§ WHAT THE TASK REQUIRES: Please rewrite the rows from the line containing "Click the Annotations section heading" through the line containing "pyautogui.click(x=81, y=252)", inclusive, changing "section heading" to "section title" and keeping everything else as it is. Leave the pictures out of your answer.

§ RECORDS FOR THIS TASK:

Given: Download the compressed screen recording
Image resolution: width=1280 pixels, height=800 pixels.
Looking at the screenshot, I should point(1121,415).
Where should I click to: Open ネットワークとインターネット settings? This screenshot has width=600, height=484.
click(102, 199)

==

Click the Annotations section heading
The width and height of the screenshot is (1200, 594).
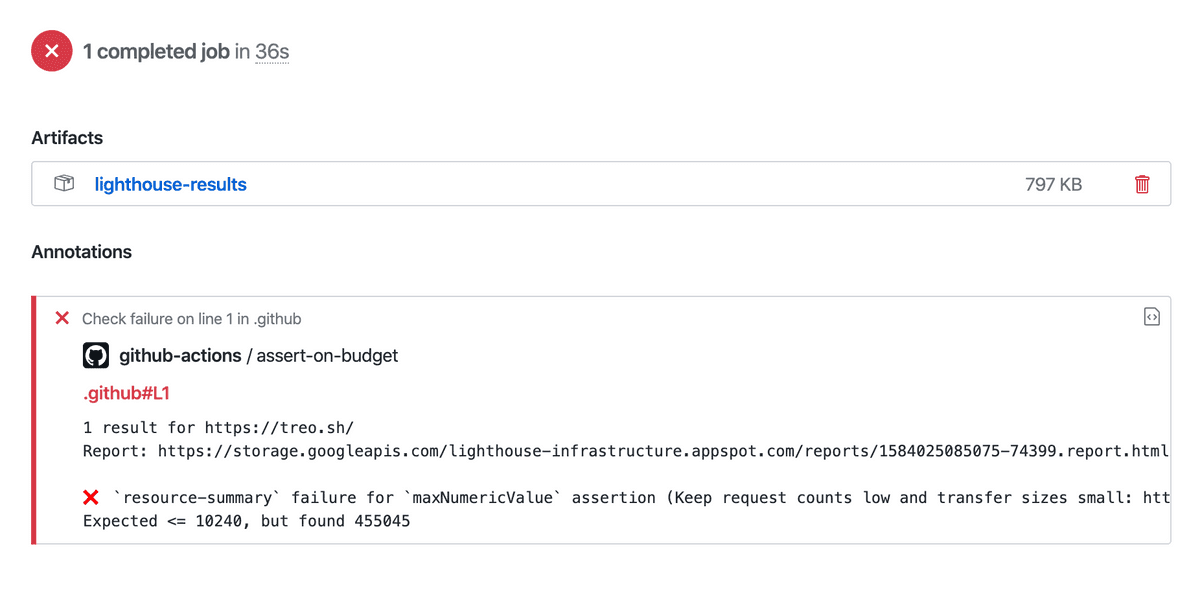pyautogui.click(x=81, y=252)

§ IN RESPONSE:
Click the Annotations section title
The width and height of the screenshot is (1200, 594).
pyautogui.click(x=81, y=252)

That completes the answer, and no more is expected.